David Ladd won Golden Globe for his performance as Alan Ladd's son
David Ladd, son of veteran Hollywood star Alan Ladd, will speak at a screening of “The Proud Rebel,” filmed in Utah in 1958, at Brigham Young University’s Harold B. Lee Library auditorium Friday, Feb. 14, at 7 p.m.
Doors open at 6 p.m. and admission is free, but seating is limited. Children ages 8 and over are welcome. No food or drink is permitted in the auditorium.
“The Proud Rebel,” filmed in Technicolor and directed by the famed Michael Curtiz (“Casablanca”), stars Alan Ladd and Olivia de Havilland, and introduces to the screen Ladd’s 10-year-old son David, playing his real-life father’s son.
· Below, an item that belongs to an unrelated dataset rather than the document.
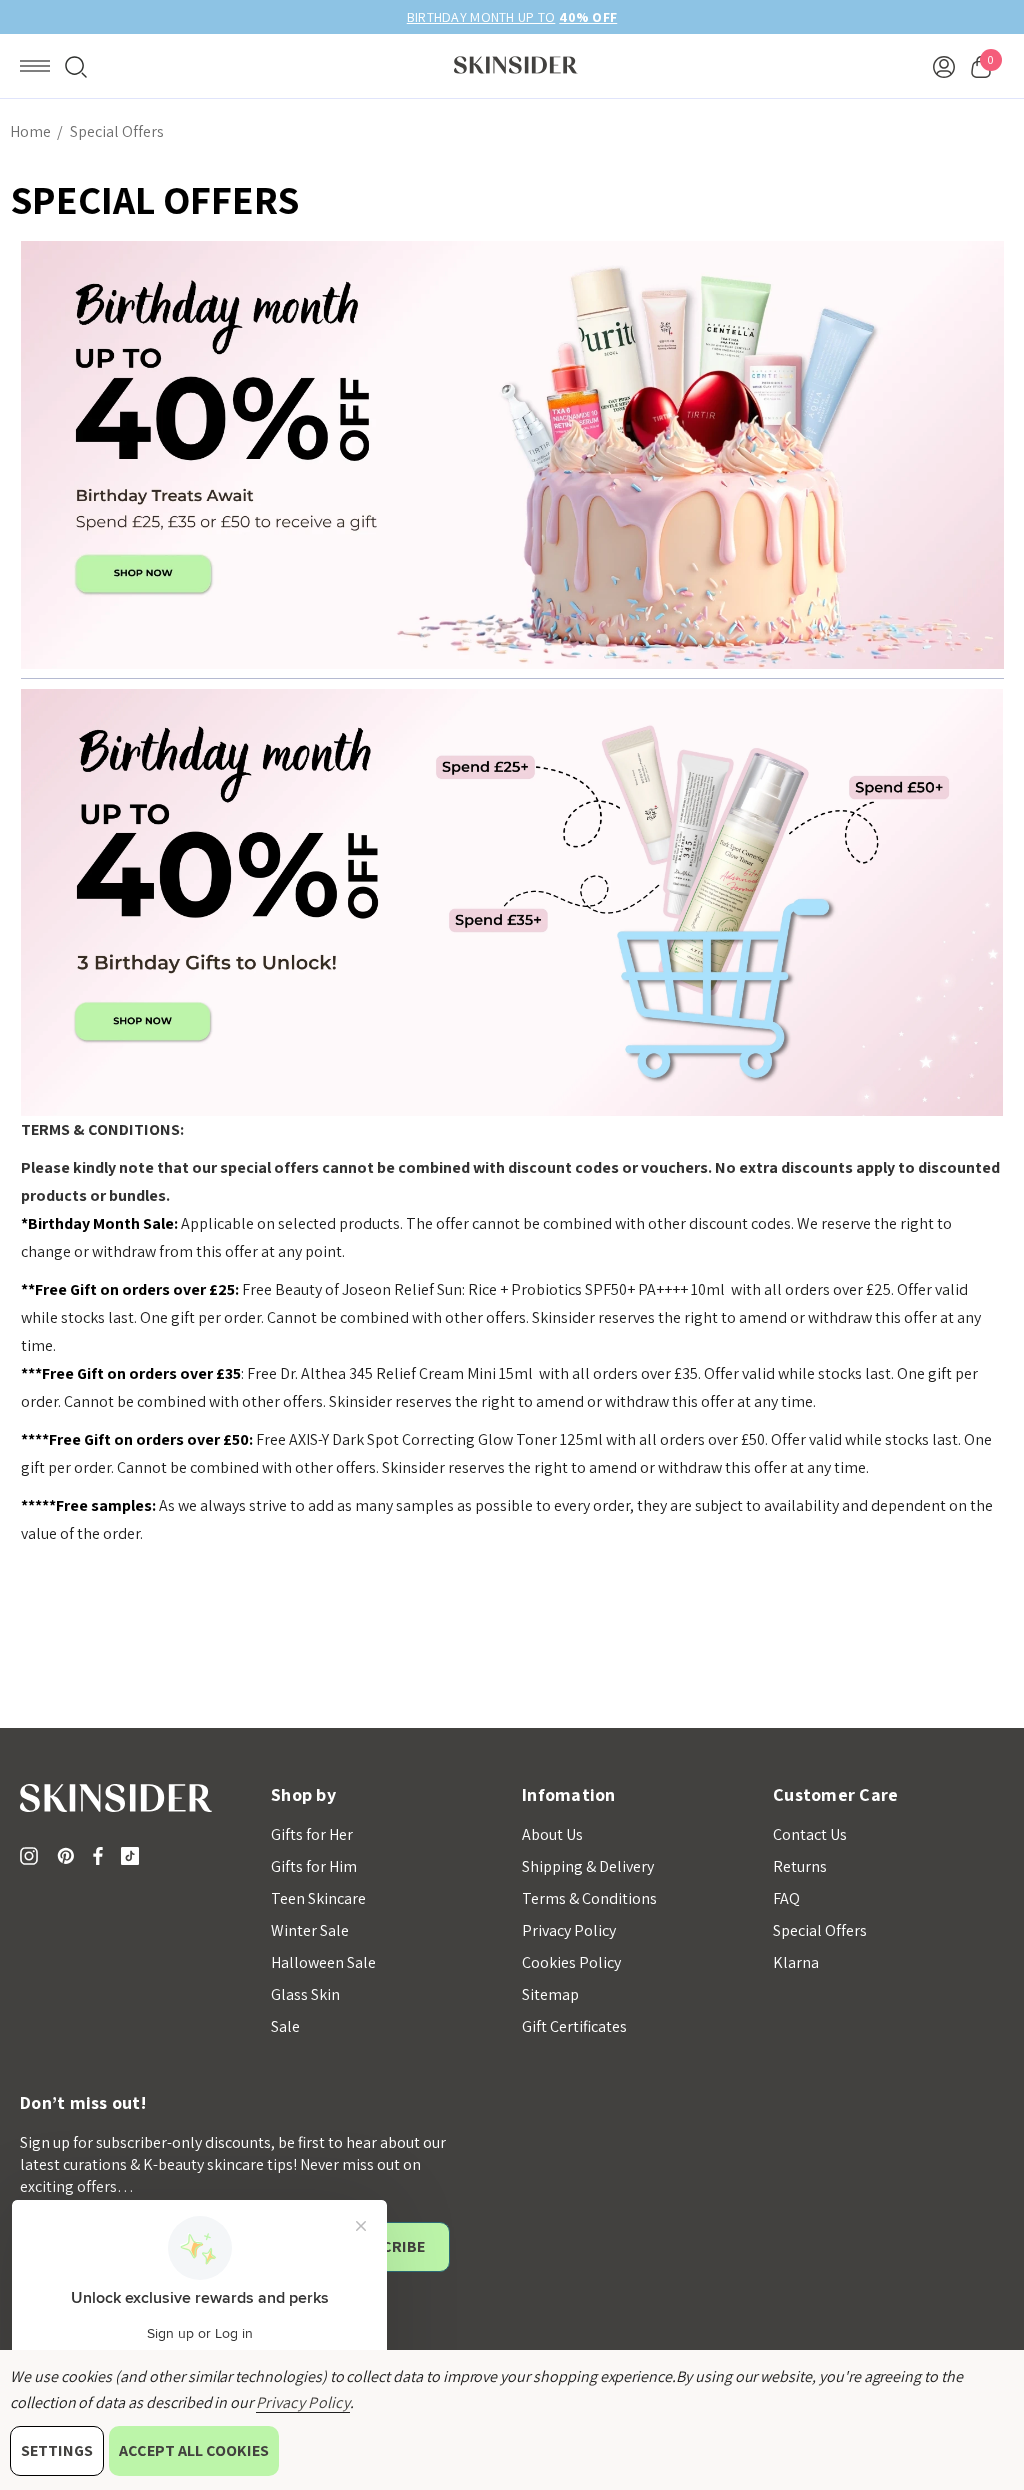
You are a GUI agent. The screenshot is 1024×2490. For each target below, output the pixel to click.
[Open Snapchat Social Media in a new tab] (134, 1856)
“We are honored to host David Ladd’s visit from Hollywood to share his memories of appearing with his father in ‘The Proud Rebel’ that was filmed entirely in southern Utah near Kanab and Cedar City,” said James D’Arc, curator of the BYU Motion Picture Archive and host of the film series. “Mr. Ladd has enjoyed a very busy career as an actor and later as a film executive at Columbia Pictures and at Metro-Goldwyn-Mayer.”
The setting for “The Proud Rebel” is post-Civil War Illinois when ex-Confederate soldier John Chandler (Alan Ladd) arrives in a small town in search of a doctor to help his young son David (David Ladd), who is mute as a result of having seen his mother killed during the Battle of Atlanta. There they meet Linnett Moore (de Havilland), a single rancher who is threatened by Harry Burleigh (Dean Jagger), a vicious neighbor who wants her land to expand his growing sheep herd.
“Nobody in this business is going to make a better picture,” wrote the Hollywood Reporter “than ‘The Proud Rebel.’ It’s the best, by many lengths, that Alan Ladd has had since ‘Shane,’ and for our money it’s even better than ‘Shane.’” The New York Times singled out young David, saying he “is not only extremely likable but also projects movingly and with surprising naturalness and fidelity the helplessness of the mute.”
David Ladd’s performance was so impressive that the Hollywood Foreign Press Associated presented him with its prestigious Golden Globe award for 1958.
Thursday night’s screening is part of the ongoing BYU Motion Picture Archive Film Series, now in its 15th season, co-sponsored by the L. Tom Perry Special Collections, the Friends of the Harold B. Lee Library and Dennis and Linda Gibson.